SÃO PAULO, SP, E BRASÍLIA, DF (FOLHAPRESS) - O Ministério da Saúde já avalia a opção de fracionar as doses da vacina contra febre amarela para atender ao aumento na procura da população pela imunização no país.

"[Se adotar o fracionamento], a ampola que hoje tem dez doses vai ser adicionada a um diluente e as doses serão aumentadas", diz o ministro da Saúde, Ricardo Barros.

Cada dose poderia ser fracionada para até cinco.

Outra possibilidade em análise, segundo o ministro, seria importar novas doses de produtores internacionais.

O objetivo é ampliar neste ano os estoques e doses disponíveis da vacina, indicada para quem mora ou pretende viajar a regiões onde a imunização contra febre amarela é recomendada.

Segundo o ministro, a medida já passou por análise dos conselhos municipais e estaduais de saúde e foi apresentada nesta quinta (30) ao presidente Michel Temer.

A decisão sobre a importação de novas doses ou fracionamento, no entanto, deve ser tomada após avaliação de qual a quantidade necessária de vacinas para atender a demanda atual. A previsão é que isso ocorra até terça-feira (4).

Questionado, o ministro nega que haja falta de vacinas para as regiões do país com maior risco de surto --desde o início do ano, a vacinação tem sido intensificada em Minas Gerais, Espírito Santo e em algumas áreas de São Paulo, Rio de Janeiro e Bahia, locais onde foram registrados casos humanos ou morte de macacos com suspeita da doença. No município do Rio, por exemplo, o estoque está no final.

O problema, segundo Barros, ocorre devido ao aumento da demanda fora dessas áreas de maior risco ou onde a vacina já era recomendada.

Hoje, a vacinação contra a febre amarela é indicada como rotina em 3.529 municípios, de 19 Estados e no DF.

Desde o fim de dezembro, o Brasil soma 574 casos confirmados de febre amarela, incluindo 187 mortes. Minas responde por 74% dos casos, com 422 registros. Há ainda outros 487 em investigação, distribuídos em 15 Estados.

"O que existe, por conta da divulgação do problema [do surto de febre amarela em algumas regiões], são brasileiros que pedem voluntariamente para ser vacinados."

Ele cita o exemplo do Rio, onde os municípios, até então, não faziam parte da área de recomendação para vacina nos últimos anos e houve aumento na procura após a divulgação dos primeiros casos de febre amarela.

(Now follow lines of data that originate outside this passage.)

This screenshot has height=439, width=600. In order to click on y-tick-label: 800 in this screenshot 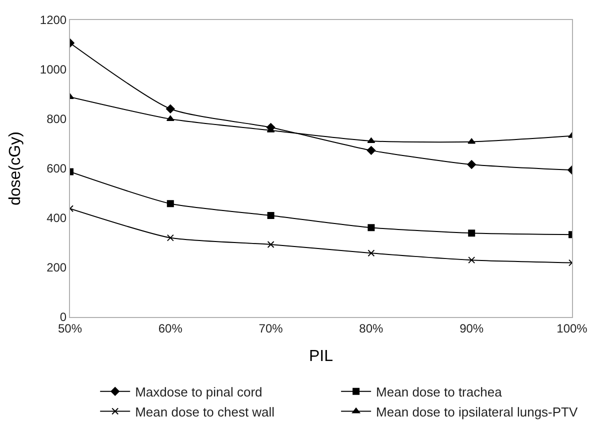, I will do `click(56, 119)`.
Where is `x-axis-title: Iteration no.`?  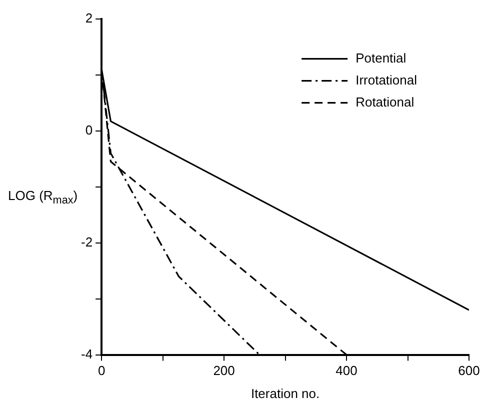 x-axis-title: Iteration no. is located at coordinates (285, 394).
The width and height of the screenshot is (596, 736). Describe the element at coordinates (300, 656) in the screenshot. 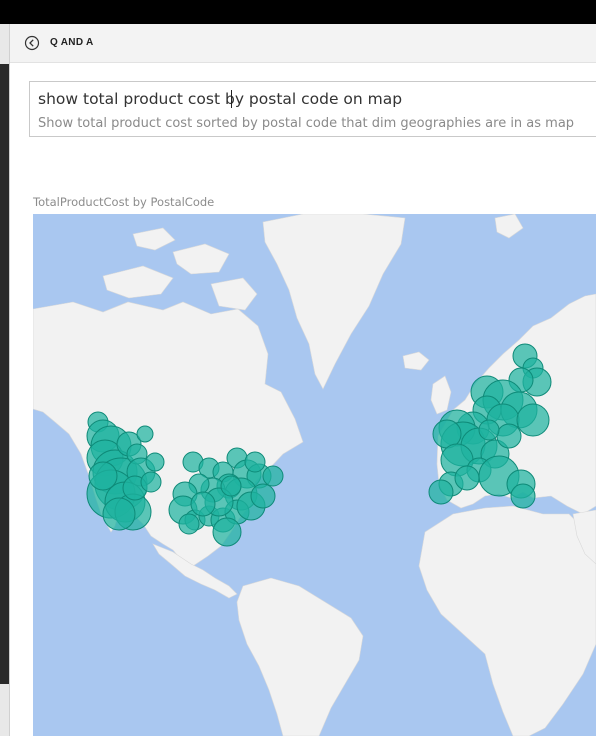

I see `south-america-land` at that location.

O prefeito do Rio, Marcelo Crivella (PRB), confirma a possibilidade. "Será estudado na próxima terça-feira (4) se faremos o fracionamento das doses de vacina para poder atender a todos. Essa pessoa terá de ser revacinada depois de um ano. Mas será atendido para essa necessidade agora", afirma.

PROTEÇÃO MENOR

Apesar de uma possibilidade, a decisão por fracionar a vacina, no entanto, enfrenta resistências. Um dos motivos é a duração da proteção --segundo o ministro, uma vez diluída, a dose protegeria por apenas um ano. Já no modelo atual, essa proteção é estendida --após a primeira dose, a segunda é recomendada apenas após dez anos.

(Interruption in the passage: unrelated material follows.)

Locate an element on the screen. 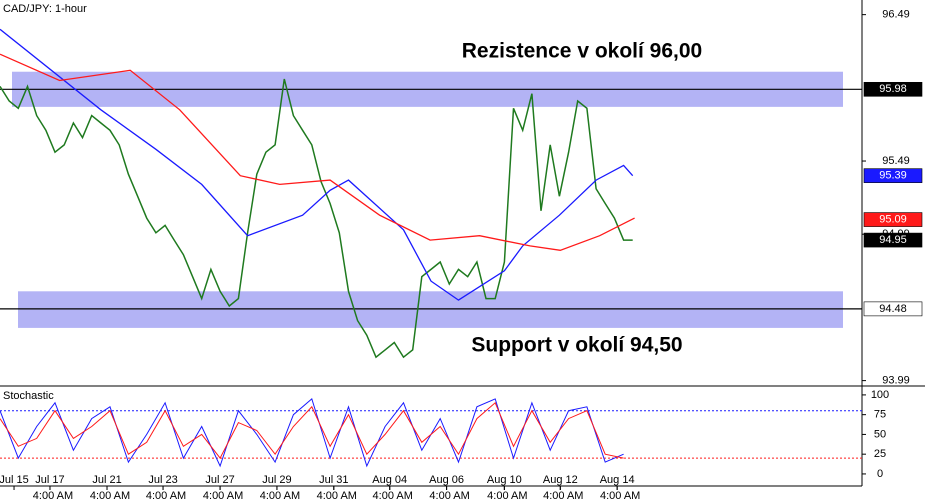  annotation: Support v okolí 94,50 is located at coordinates (576, 346).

Diante do impasse, o ministério avalia ofertar a dose comum, não fracionada, para crianças, gestantes e idosos (após avaliação médica, em áreas de risco) e pessoas que viajam para o exterior.

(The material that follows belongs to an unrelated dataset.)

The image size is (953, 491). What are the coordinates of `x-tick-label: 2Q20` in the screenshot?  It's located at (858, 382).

Para os demais, a vacina deve ser fracionada. A medida será válida em todas as salas de vacinação do país.

Já o ponto positivo é a possibilidade de corresponder ao aumento da demanda atual para a vacinação de rotina.

O modelo de fracionamento já foi adotado por países como Angola, que enfrentou surto da doença em 2015, e tem a recomendação da OMS (Organização Mundial de Saúde).

O ministro ressalta o alerta para o risco de efeitos adversos, caso a vacina seja aplicada a quem é contraindicada, como imunodeprimidas (como pacientes oncológicos) e idosos, por exemplo.

O ministério avalia mudanças na política de vacinação contra a febre amarela para a partir do ano que vem. Um dos pontos em estudo é a possibilidade de ofertar a vacina para as crianças a partir de nove meses em todo o país, e não apenas para aquelas que hoje moram nas áreas onde a vacinação é recomendada.

Outra medida é a inclusão de novos Estados dentro dessas áreas de vacinação permanente --caso do Rio e Espírito Santo, por exemplo.